Records for the exercise:
= = = =
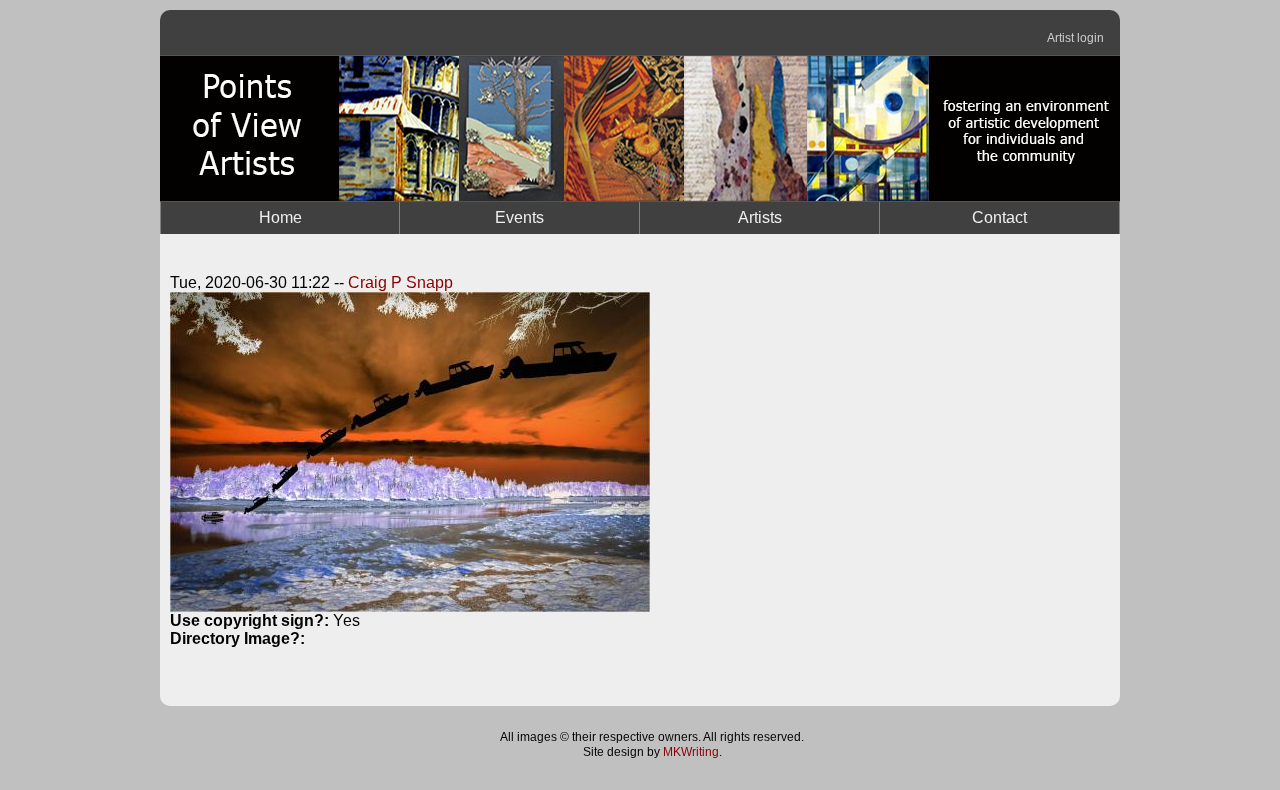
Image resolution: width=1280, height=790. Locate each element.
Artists (760, 217)
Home (280, 217)
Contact (999, 217)
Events (519, 217)
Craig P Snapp (400, 282)
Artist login (1075, 38)
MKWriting (691, 752)
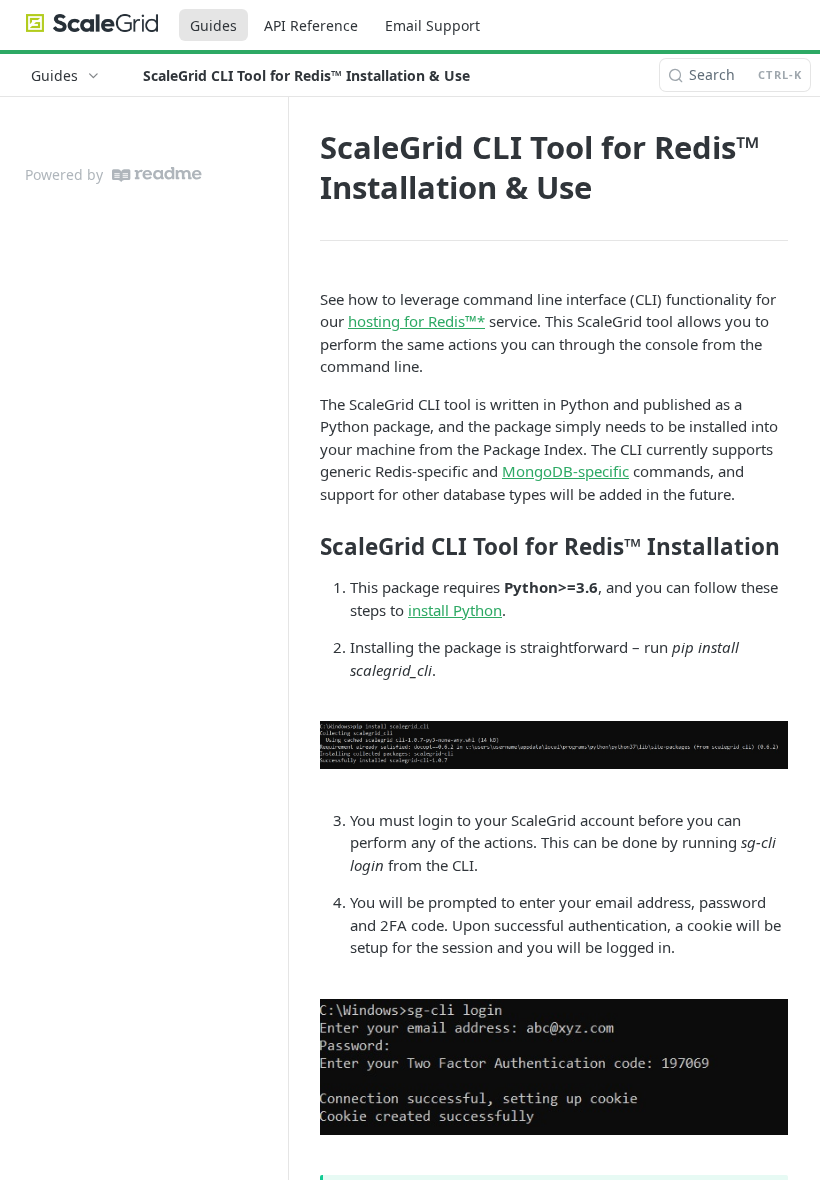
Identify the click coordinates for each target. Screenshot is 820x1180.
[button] (554, 745)
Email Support (432, 25)
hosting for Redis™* (416, 321)
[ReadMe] (157, 174)
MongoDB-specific (565, 471)
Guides (213, 25)
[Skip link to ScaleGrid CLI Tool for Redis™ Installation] (306, 547)
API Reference (311, 25)
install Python (455, 610)
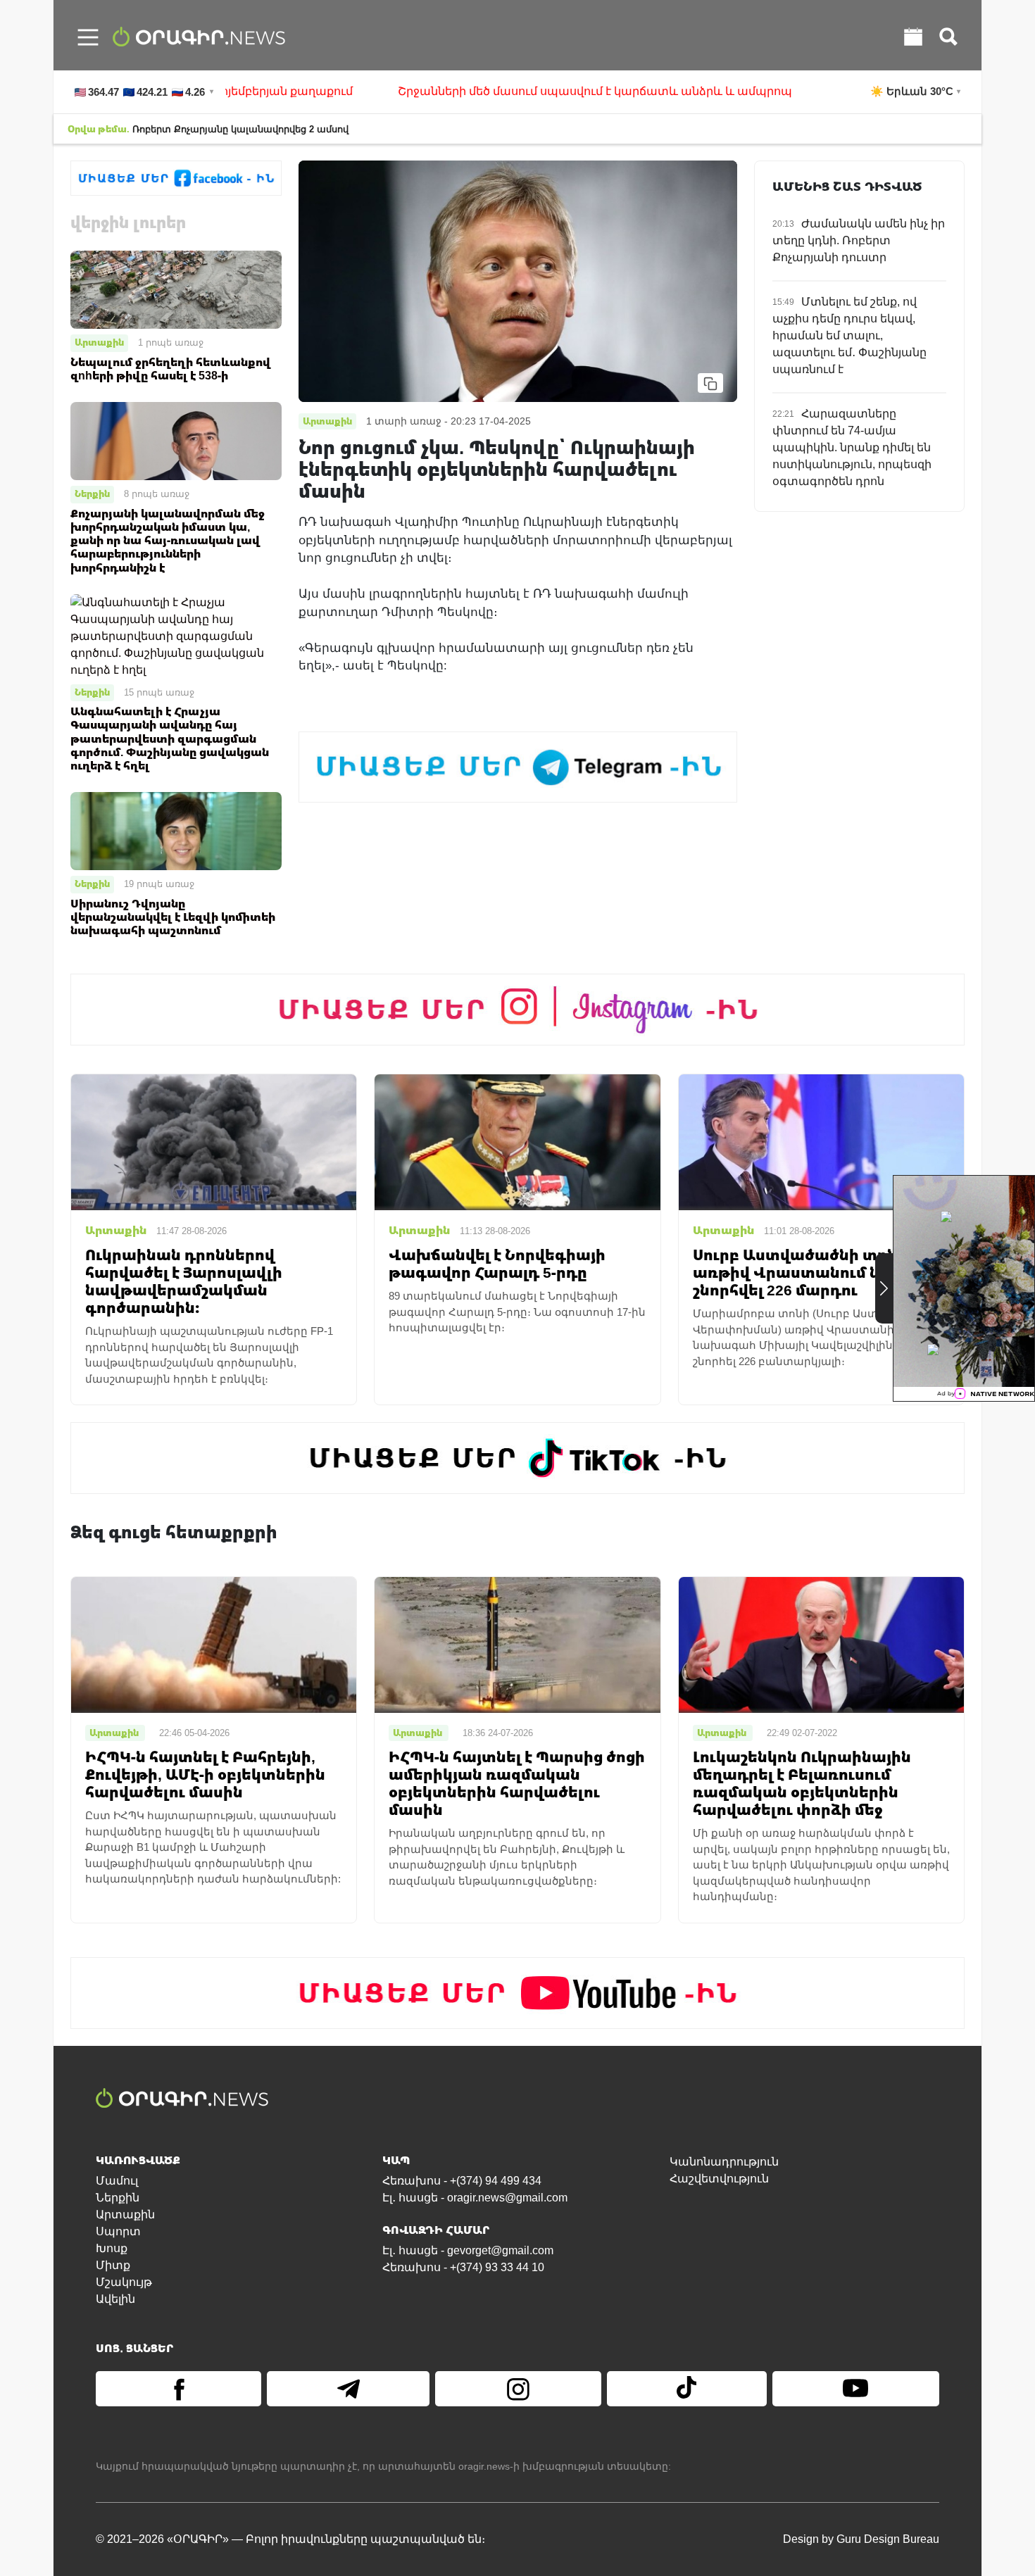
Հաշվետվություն (719, 2179)
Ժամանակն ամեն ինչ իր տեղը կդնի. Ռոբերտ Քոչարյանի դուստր (858, 240)
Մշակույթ (124, 2282)
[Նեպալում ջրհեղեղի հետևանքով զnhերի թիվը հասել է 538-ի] (176, 289)
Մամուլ (117, 2181)
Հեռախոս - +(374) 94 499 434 (461, 2181)
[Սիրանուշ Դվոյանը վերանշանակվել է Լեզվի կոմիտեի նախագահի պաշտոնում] (176, 830)
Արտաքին (99, 342)
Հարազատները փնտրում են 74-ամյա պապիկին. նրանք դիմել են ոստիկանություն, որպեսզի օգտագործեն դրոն (852, 447)
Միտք (113, 2265)
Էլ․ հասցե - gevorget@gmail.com (467, 2250)
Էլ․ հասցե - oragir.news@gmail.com (474, 2198)
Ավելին (115, 2299)
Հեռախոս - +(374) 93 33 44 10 (463, 2267)
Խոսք (111, 2248)
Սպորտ (118, 2231)
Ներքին (92, 493)
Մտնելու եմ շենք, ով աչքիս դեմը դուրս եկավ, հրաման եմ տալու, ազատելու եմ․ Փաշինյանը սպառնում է (849, 335)
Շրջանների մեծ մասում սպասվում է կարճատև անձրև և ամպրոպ (472, 91)
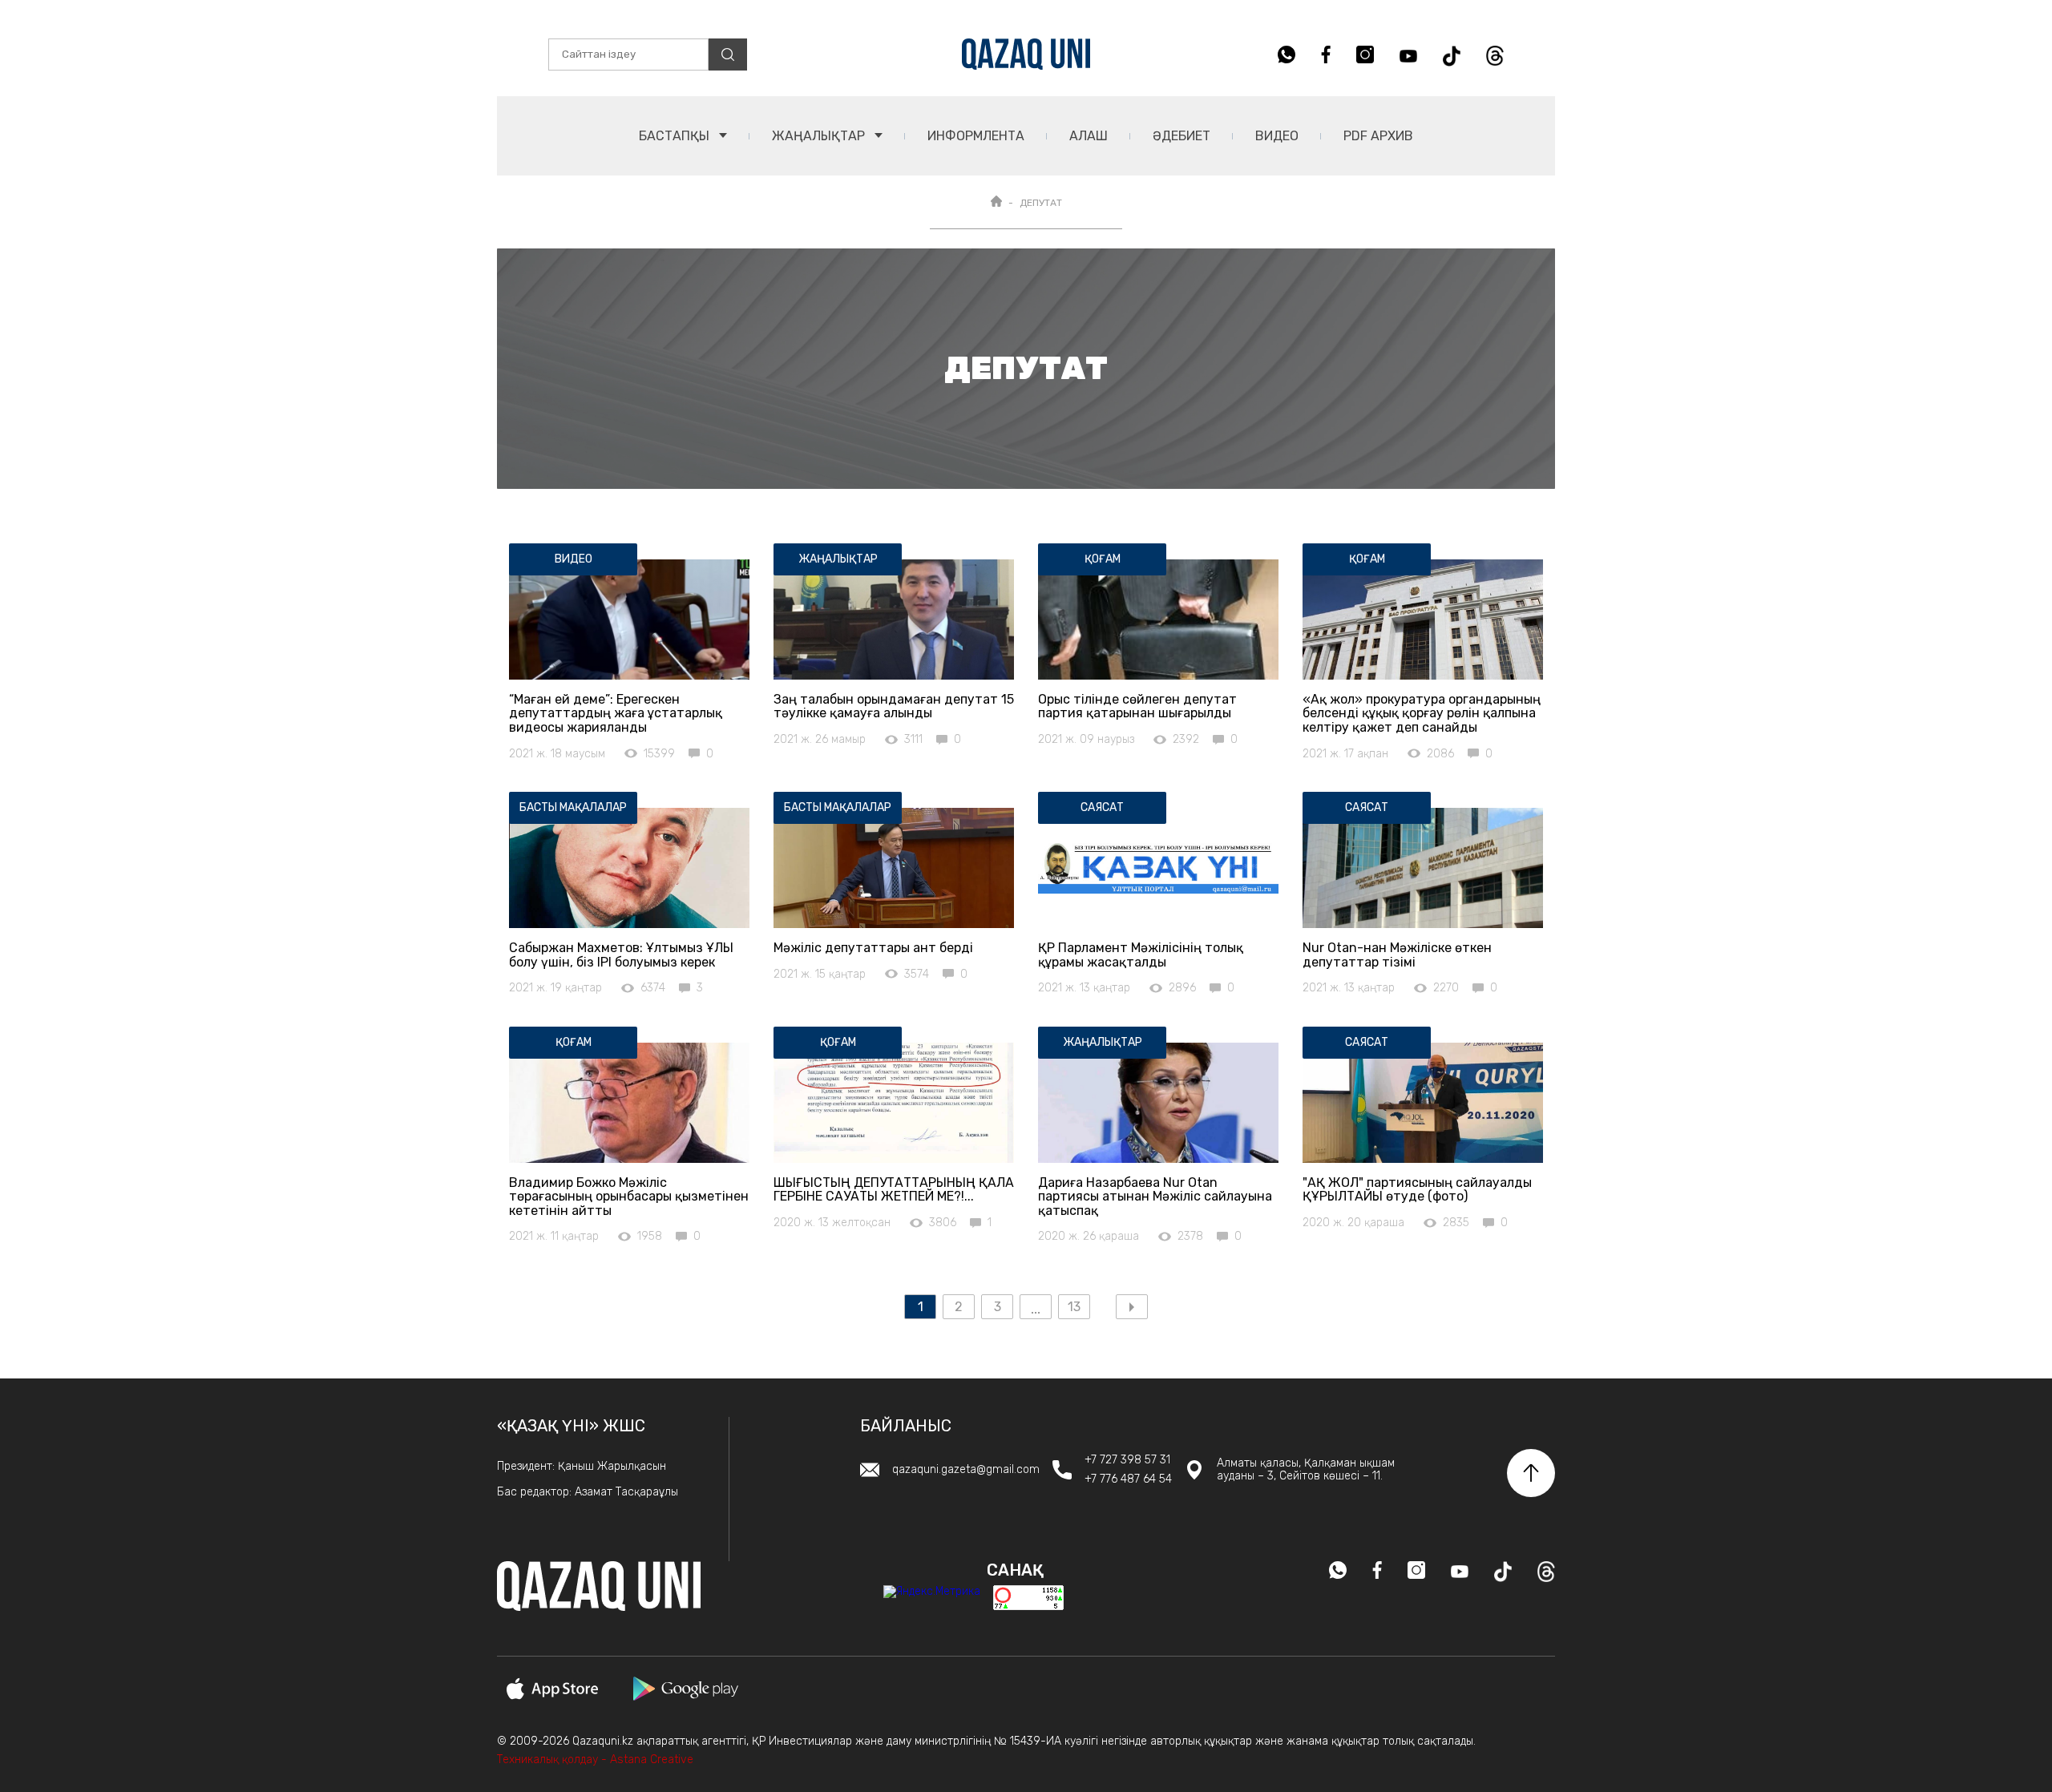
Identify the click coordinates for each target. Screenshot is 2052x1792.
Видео (1277, 135)
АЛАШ (1088, 135)
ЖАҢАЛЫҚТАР (820, 135)
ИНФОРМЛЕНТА (975, 135)
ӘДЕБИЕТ (1181, 135)
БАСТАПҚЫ (676, 135)
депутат (1041, 202)
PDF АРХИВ (1378, 135)
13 (1074, 1306)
= = = =
Aim of the exercise:
Every line above that includes the string "click" should be counted, and the answer should be that number only.

Worked solution:
2